I started drafting what I thought might be my first op-ed based on my current interests in Josephine Butler (1828-1906) and her campaigns against regulated prostitution in France. But as I was writing, I realized that some of what I was saying may be better kept for the article I’ve been hammering at for the better part of a year. At the same time, I still wanted to take a moment to lay out some of the things I’ve been thinking about regarding my own research’s connection to the current protests against police brutality.

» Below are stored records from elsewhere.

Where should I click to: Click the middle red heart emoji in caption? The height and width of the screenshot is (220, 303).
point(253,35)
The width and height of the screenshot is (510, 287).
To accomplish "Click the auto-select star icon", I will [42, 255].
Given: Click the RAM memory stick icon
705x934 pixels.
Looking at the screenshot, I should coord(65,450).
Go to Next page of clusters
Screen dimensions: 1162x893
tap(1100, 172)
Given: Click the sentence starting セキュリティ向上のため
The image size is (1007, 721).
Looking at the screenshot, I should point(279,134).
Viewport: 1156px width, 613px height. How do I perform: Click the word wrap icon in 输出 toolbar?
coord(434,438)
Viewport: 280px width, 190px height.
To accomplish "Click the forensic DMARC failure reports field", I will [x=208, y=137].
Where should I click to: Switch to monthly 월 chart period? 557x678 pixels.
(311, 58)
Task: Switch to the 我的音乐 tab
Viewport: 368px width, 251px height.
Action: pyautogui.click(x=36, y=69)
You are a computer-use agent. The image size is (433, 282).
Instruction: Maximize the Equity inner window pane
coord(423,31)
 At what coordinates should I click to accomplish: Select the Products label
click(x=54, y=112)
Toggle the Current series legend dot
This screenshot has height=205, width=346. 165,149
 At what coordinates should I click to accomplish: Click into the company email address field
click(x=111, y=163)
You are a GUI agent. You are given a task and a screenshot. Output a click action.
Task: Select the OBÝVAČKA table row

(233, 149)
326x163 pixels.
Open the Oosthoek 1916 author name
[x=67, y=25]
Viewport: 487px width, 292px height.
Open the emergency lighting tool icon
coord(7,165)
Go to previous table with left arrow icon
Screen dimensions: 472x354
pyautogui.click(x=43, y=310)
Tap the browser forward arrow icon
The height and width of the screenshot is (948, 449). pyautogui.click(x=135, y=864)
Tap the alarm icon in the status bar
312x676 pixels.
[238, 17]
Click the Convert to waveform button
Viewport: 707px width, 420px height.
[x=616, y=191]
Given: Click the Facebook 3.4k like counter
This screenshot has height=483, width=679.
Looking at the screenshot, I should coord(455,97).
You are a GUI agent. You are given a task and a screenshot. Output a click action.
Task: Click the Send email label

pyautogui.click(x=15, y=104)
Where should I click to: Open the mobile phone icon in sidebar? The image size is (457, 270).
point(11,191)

Butler is most famous for her campaigns against the Contagious Diseases Acts in 1870s and 1880s Britain, as well as her participation in W.T. Stead’s ‘Maiden Tribute’ exposé and her later campaigns against regulated prostitution in the British colonies. Her interest in these issues remained rooted in her feminism, one inscribed within both the promises and problems of the time in which she lived. Her attention to the plight and vulnerability of working-class women and her pointed critique of the sexual double standard existed alongside her condescension toward the very women she sought to help and her commitment to English nationalism, imperialism, and white supremacy. Her campaign against regulated prostitution, however, was only one piece of a broader argument she levied against police authority more generally.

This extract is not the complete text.